= Beginning of Section =
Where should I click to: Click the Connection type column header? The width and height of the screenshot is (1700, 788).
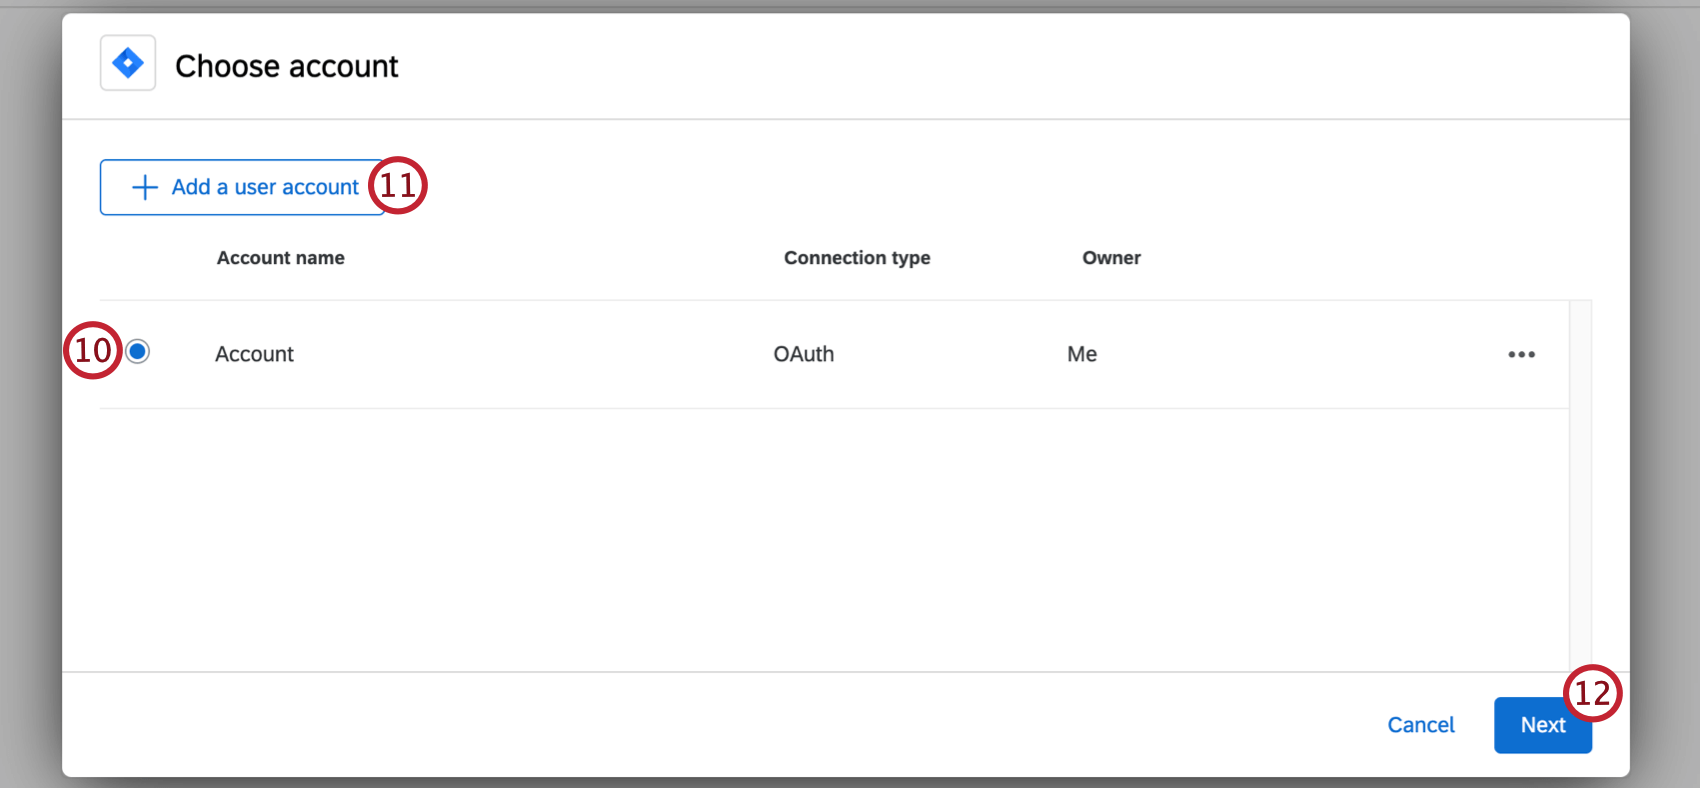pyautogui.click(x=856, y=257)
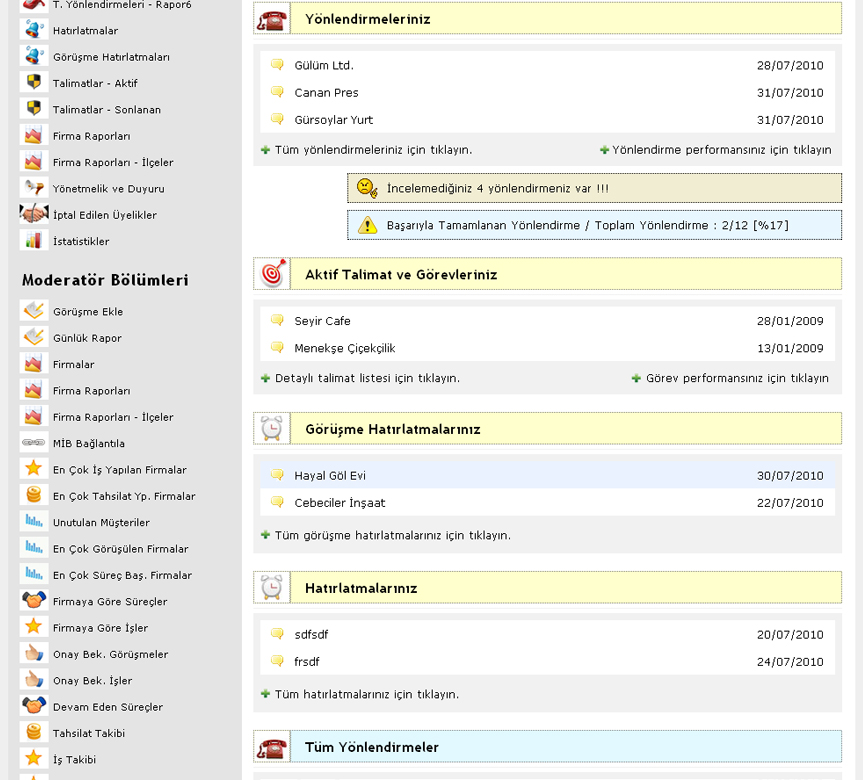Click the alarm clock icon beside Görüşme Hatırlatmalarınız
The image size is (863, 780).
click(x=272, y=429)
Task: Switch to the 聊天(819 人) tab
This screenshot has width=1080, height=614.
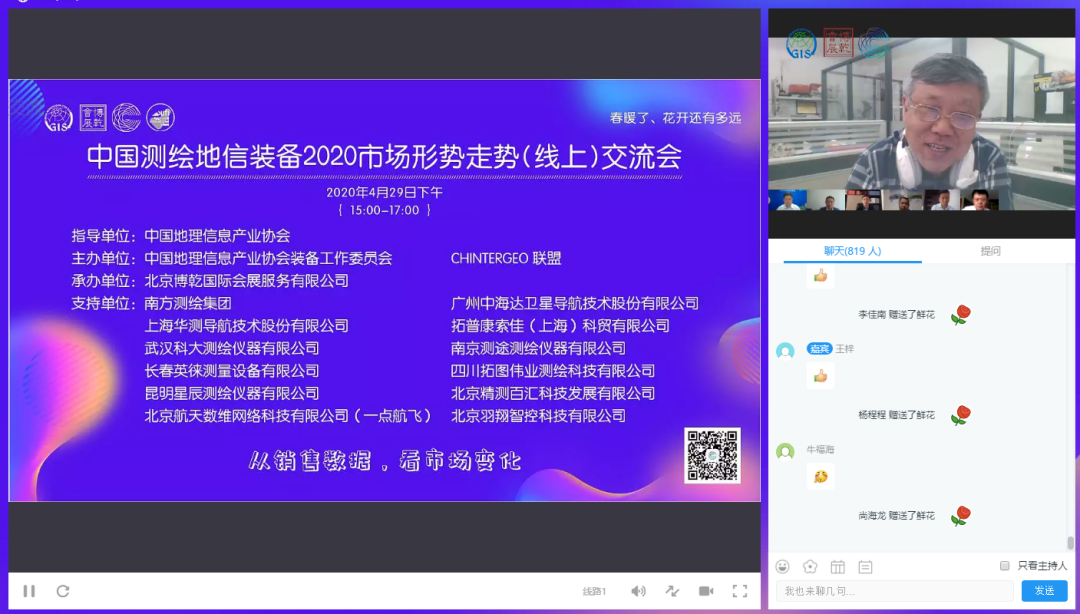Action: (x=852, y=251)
= End of Section =
| What is required |
The result should be a transcript of the lines from the line containing "Task: Switch to the 聊天(819 人) tab" through the end of the listing above, exact, inclusive, and without pictures.

| Completed exercise |
Task: Switch to the 聊天(819 人) tab
This screenshot has width=1080, height=614.
Action: (x=852, y=251)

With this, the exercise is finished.